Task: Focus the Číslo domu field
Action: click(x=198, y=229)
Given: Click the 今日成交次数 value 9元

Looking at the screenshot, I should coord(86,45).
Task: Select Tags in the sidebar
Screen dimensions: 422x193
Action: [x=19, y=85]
__________
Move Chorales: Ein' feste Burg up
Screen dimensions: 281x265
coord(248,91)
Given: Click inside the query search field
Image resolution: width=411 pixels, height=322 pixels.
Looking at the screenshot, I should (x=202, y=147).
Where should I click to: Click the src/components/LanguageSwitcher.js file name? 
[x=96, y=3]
__________
§ Exercise aim: Rewrite the lines of the listing starting at the line containing "Task: Select Tags in the sidebar" and ending at the line containing "Action: [x=19, y=85]", requests included, with every coordinate in the answers multiplied by 0.35 and rounded to a whole number, halves rounding up. Give only those lines.

§ Exercise result:
Task: Select Tags in the sidebar
Screen dimensions: 422x193
Action: [x=7, y=30]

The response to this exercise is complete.